** Data in this exercise follows **

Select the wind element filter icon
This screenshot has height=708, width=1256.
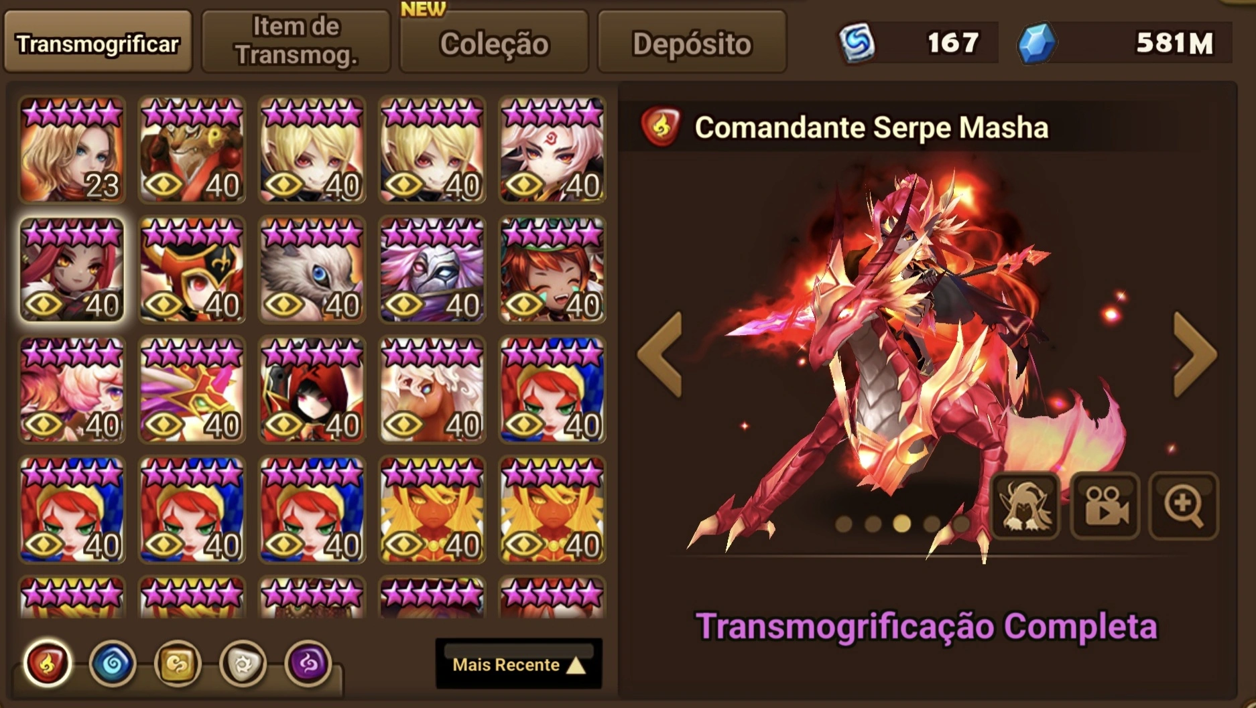point(178,664)
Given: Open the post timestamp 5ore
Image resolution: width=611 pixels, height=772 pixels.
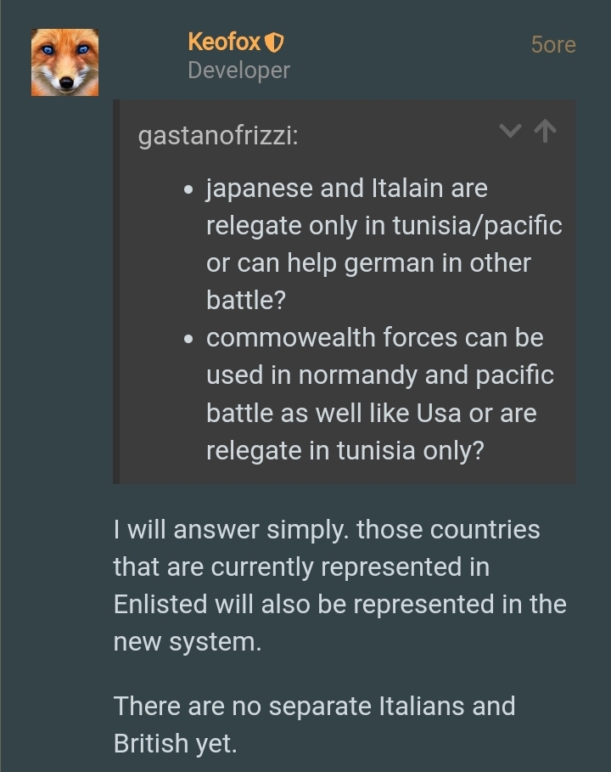Looking at the screenshot, I should (552, 44).
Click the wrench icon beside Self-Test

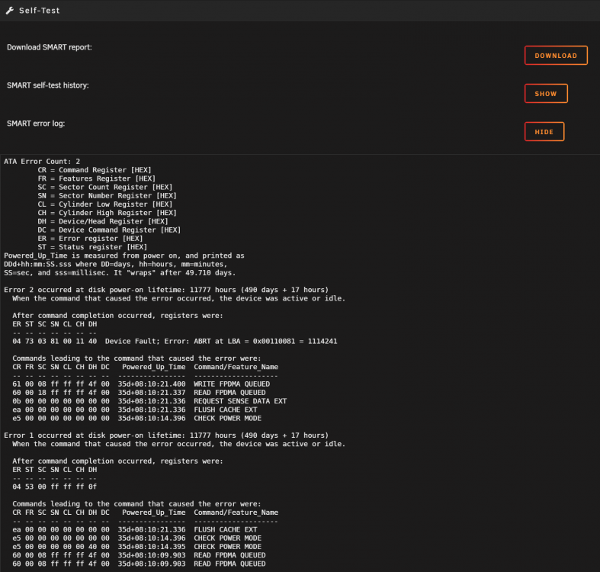tap(10, 11)
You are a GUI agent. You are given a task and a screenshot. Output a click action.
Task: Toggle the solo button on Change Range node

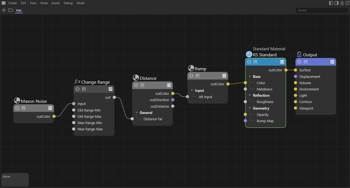pos(78,89)
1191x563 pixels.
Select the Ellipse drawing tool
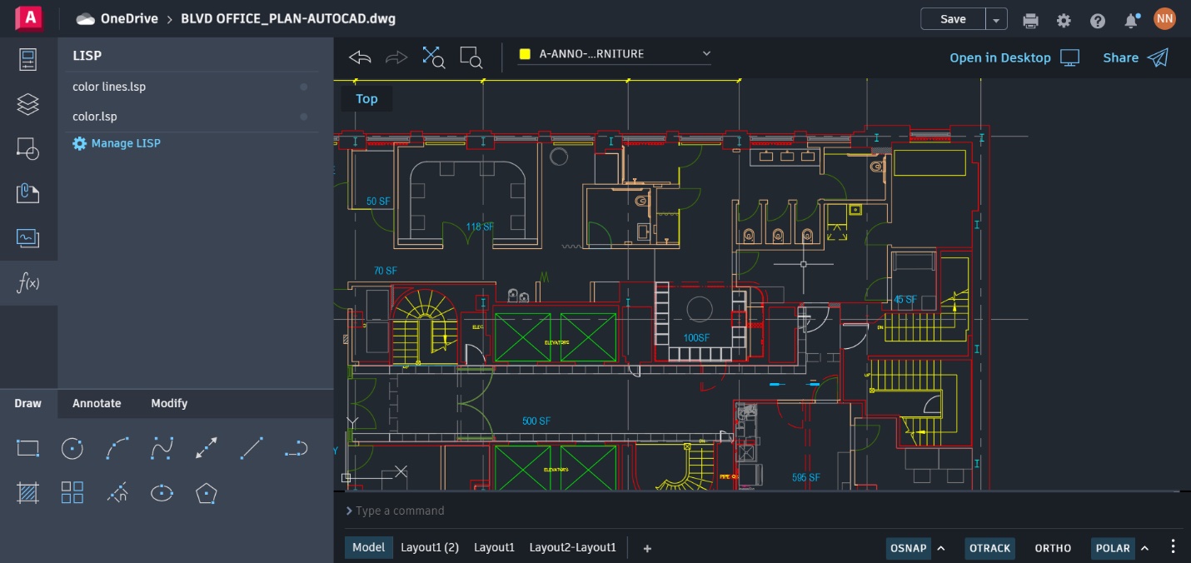tap(162, 493)
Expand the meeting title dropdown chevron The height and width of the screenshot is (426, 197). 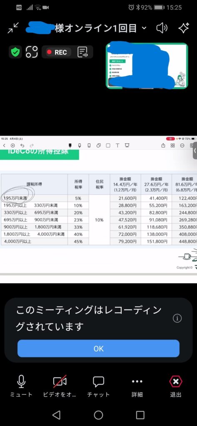[144, 28]
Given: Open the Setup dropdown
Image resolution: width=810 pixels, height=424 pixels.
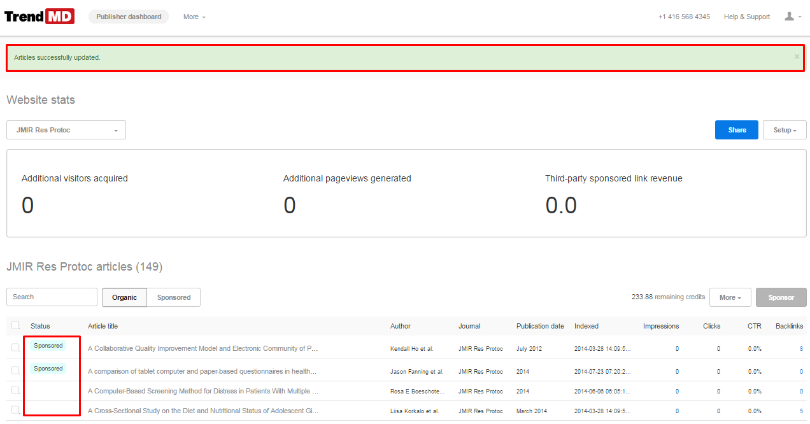Looking at the screenshot, I should pyautogui.click(x=785, y=130).
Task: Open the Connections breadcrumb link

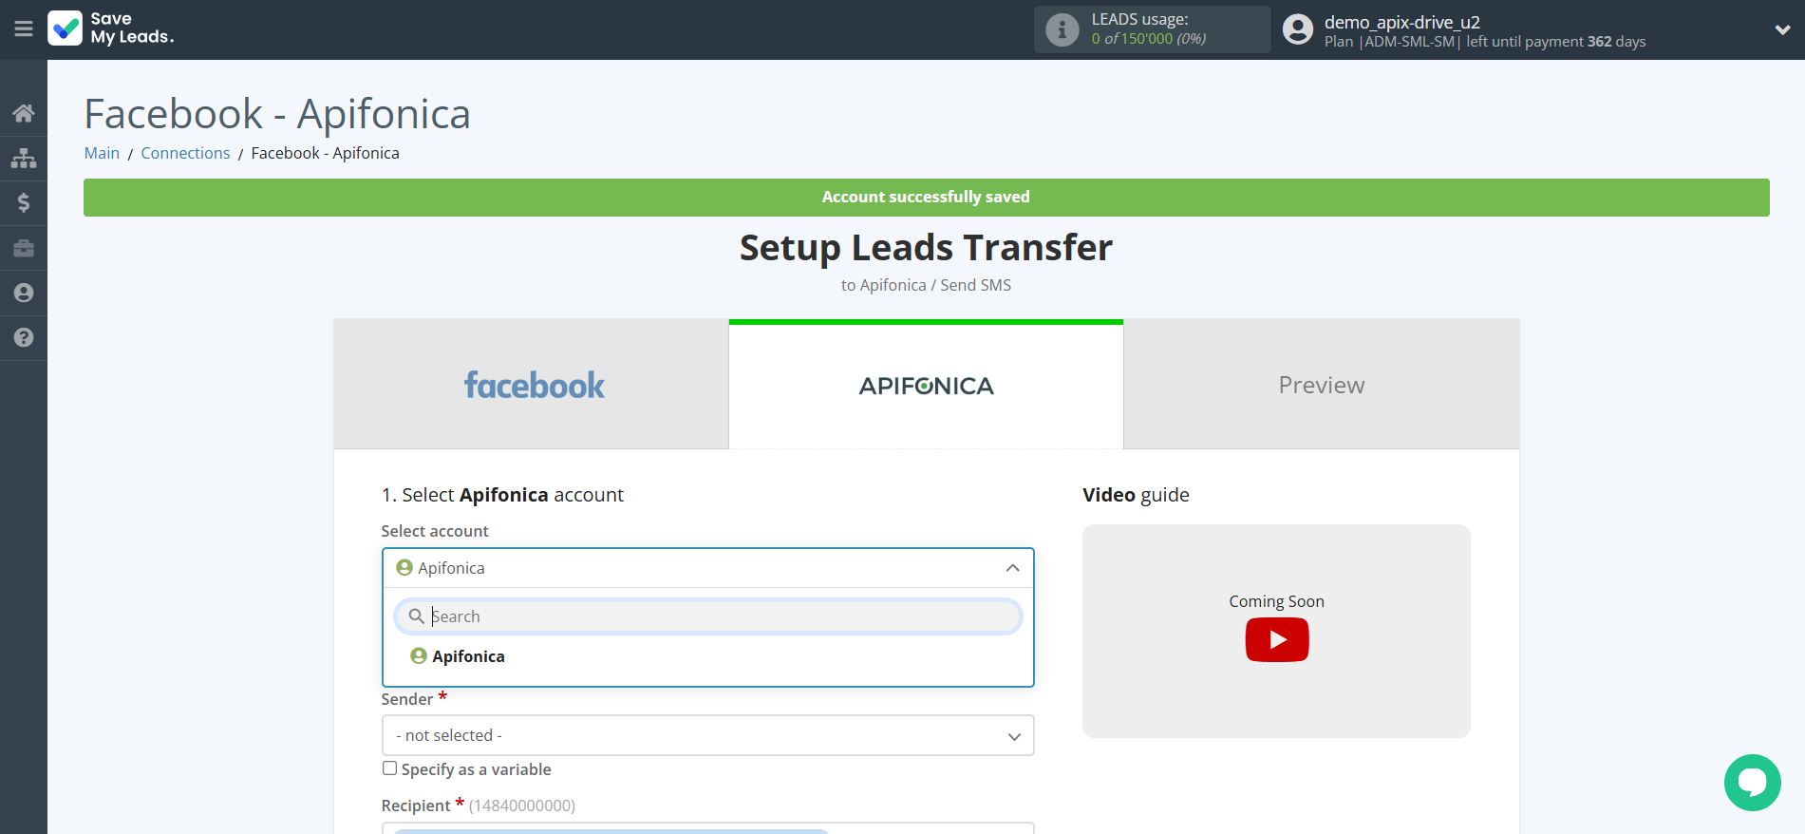Action: [185, 153]
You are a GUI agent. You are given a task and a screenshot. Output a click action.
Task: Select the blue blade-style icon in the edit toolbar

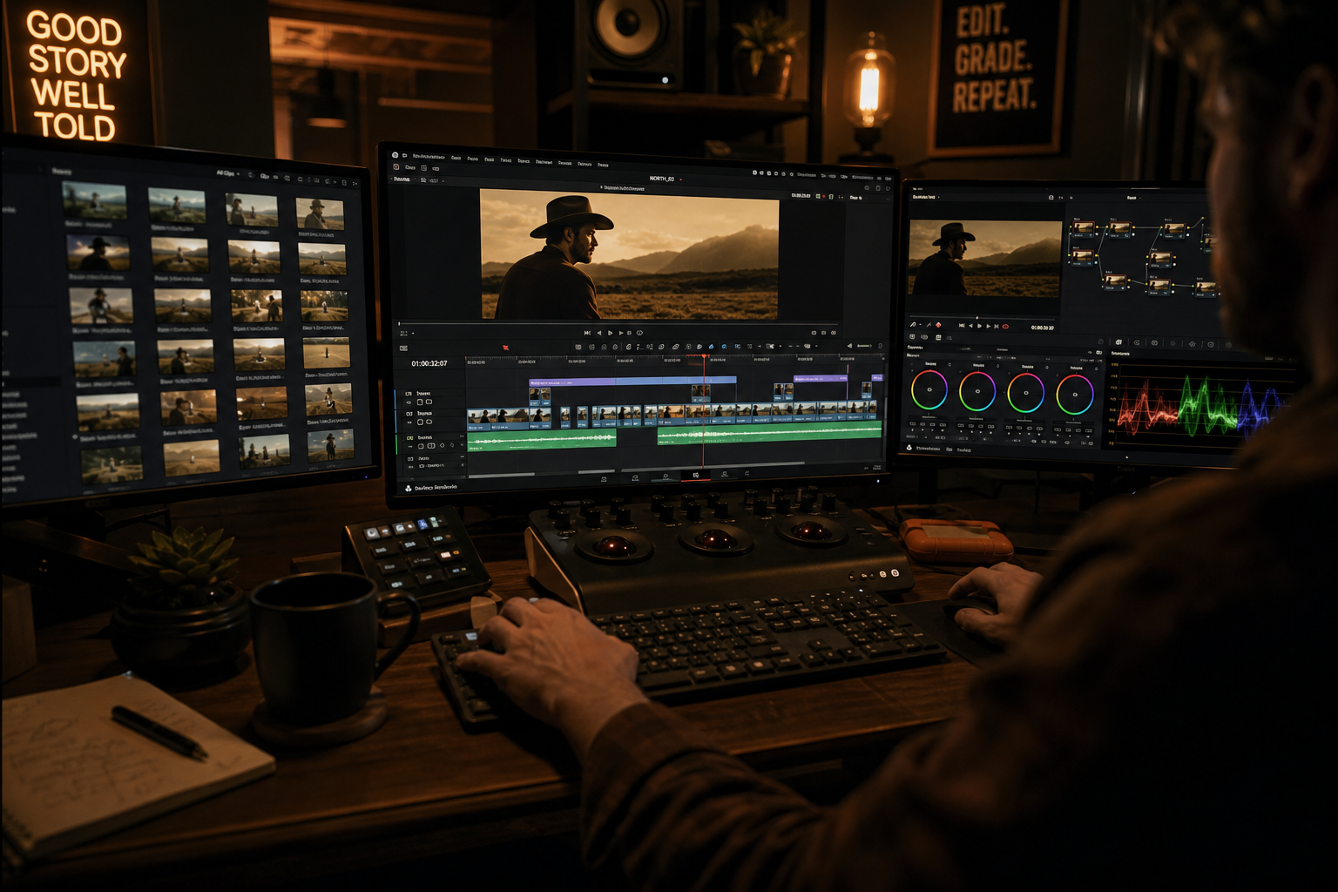click(x=711, y=346)
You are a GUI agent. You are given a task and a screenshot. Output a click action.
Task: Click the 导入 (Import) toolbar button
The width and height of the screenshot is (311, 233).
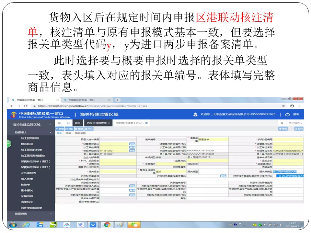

** End of Data in this exercise **

Your answer must be an exact copy of the lines from the one with "Task: Select the" through the final line of the data, both included, without any pictures.

## Answer for this exercise:
Task: Select the blue blade-style icon in the edit toolbar

click(x=711, y=346)
You are a GUI agent. You are given a task and a screenshot. Output a click action.
Task: Click the 导入 (Import) toolbar button
The width and height of the screenshot is (311, 233).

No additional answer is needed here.